You might see leads by this point.

But it is not the norm unless you already had some authority or you are in a low-competition niche.

After 6 months: traction if you’ve been consistent

By month six, the work starts to show in a more meaningful way, especially if you have focused on:

  • A small number of commercial pages (not dozens of blog posts)

  • Local visibility (Maps, reviews, location intent)

  • Content that answers the questions people ask before they enquire

At this stage, you should be able to point to:

  • Which pages are driving enquiries

  • Which search terms are converting

  • What you should double down on

This is also the point where many businesses realise they have been too broad.

If you are ranking for informational queries but not getting enquiries, it usually means your pages are answering the wrong intent. Fixing keyword intent is often the unlock, and it’s why keyword choice matters more than “writing more content”.

After 12 months: compounding results

After a year, SEO starts to feel less like “work” and more like momentum.

You should have:

  • A set of pages that consistently generate leads or sales

  • A clearer brand footprint in your space

  • Enough data to improve conversion rates, not just rankings

  • A content library that supports your commercial pages, rather than distracting from them

In 2026, this is also where AI search matters most.

Not in the sense of chasing tricks.

In the sense that your best pages should be structured clearly, written with real expertise, and supported by trust signals, so they are more likely to be referenced in AI answers rather than ignored.

The honest caveat

SEO timelines depend on three things:

  • How competitive your market is

  • How strong your website is today

  • How consistent you can be with the work

If you want fast results, you can get them.

But you usually get them through paid campaigns, while SEO builds the base underneath.

How much SEO costs in Ireland (and what you’re actually paying for)

SEO pricing in Ireland is all over the place.

You will see anything from a few hundred euro a month to several thousand.

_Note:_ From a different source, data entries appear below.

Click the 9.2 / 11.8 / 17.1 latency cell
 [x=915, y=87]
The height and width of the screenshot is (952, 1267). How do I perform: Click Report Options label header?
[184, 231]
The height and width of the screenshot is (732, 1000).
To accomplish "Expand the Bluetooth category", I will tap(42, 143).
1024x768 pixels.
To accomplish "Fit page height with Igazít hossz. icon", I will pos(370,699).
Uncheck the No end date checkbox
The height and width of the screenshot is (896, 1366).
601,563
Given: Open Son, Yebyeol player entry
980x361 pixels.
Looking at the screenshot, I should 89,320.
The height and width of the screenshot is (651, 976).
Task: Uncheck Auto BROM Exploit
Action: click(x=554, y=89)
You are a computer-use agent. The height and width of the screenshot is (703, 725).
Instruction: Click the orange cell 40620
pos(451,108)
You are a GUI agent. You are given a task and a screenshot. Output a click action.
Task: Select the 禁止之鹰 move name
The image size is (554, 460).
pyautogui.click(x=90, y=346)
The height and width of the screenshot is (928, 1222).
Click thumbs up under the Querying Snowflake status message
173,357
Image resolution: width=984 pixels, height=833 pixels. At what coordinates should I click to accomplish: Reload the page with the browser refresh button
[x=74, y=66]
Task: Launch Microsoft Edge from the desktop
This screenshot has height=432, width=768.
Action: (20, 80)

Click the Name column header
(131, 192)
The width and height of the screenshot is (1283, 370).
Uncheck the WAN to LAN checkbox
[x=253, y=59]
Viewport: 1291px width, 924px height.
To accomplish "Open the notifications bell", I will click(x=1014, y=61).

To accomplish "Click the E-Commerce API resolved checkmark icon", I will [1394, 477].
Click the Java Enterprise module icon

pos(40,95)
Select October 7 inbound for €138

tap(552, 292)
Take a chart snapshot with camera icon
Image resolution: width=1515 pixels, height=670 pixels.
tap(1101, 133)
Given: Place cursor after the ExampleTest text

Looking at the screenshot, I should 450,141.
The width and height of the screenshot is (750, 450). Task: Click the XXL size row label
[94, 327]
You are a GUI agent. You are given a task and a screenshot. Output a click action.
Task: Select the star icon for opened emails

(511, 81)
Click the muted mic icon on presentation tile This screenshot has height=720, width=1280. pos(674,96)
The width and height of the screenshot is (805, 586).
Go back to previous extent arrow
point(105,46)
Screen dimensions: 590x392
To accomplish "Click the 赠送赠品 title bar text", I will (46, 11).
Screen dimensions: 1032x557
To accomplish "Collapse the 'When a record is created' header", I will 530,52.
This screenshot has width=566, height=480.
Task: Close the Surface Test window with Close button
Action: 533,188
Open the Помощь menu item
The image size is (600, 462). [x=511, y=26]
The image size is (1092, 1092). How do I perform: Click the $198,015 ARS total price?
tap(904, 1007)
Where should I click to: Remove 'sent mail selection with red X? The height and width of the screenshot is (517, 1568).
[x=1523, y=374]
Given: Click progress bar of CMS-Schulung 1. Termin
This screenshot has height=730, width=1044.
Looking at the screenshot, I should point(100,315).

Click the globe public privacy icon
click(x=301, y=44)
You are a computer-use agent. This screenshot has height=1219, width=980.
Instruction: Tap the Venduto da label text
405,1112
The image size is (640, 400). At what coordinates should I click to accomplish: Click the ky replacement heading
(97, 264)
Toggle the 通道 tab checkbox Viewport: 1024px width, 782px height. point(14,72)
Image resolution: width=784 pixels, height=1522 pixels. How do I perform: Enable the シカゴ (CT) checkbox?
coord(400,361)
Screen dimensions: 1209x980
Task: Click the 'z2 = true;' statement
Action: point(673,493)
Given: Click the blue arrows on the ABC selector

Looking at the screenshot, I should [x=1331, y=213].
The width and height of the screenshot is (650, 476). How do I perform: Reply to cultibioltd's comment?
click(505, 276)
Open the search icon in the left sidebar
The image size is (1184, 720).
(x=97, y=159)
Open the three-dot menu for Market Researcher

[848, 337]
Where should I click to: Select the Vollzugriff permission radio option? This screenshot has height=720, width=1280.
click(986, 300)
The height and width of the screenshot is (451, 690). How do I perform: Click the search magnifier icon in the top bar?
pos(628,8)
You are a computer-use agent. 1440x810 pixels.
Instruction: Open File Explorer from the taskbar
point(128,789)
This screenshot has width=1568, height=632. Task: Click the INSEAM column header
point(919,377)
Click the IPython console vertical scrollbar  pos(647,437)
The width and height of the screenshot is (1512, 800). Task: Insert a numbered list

That does not mean one is “good” and the other is “bad”.

It usually means the scope is completely different.

A small local business that needs clean foundations, a solid Google Business Profile, and a handful of strong service pages will not pay the same as an e-commerce site trying to compete nationally.

If you want a detailed breakdown, it helps to understand how much good SEO costs, but the key thing is to judge the work, not the number.

Typical ranges you’ll see

These are not rules.

They are common bands.

  • €400 to €1,200 per month: local service businesses that need the basics done well (technical fixes, on-page improvements, local optimisation, a small amount of content support).

  • €1,200 to €3,000 per month: more competitive local markets, multi-location businesses, or sites that need consistent content and technical support.

  • €3,000+ per month: e-commerce, national competition, international targeting, or businesses with heavy technical requirements.

The reason these ranges matter is not budgeting.

It’s expectation setting.

If you are paying €400 per month, you are not buying an entire marketing department.

You are buying a focused set of improvements.

What you’re actually paying for

SEO is not one task.

It is a mix of technical work, content, and ongoing decision-making.

In practical terms, the work usually sits in five buckets:

1. Technical foundation

Crawling, indexing, site speed, mobile usability, basic structure, and fixing issues that stop Google understanding or trusting the site.

If you are curious what falls into this bucket, it overlaps heavily with what people mean by technical SEO.

2. On-page optimisation

Improving service pages so they match what people search for and convert well once they arrive.

Titles, headings, internal links, content structure, FAQs, and clear calls to action.

3. Local SEO

For many Irish SMEs, this is where the fastest return sits.

Google Business Profile work, reviews, local landing pages, and consistent listings across trusted directories.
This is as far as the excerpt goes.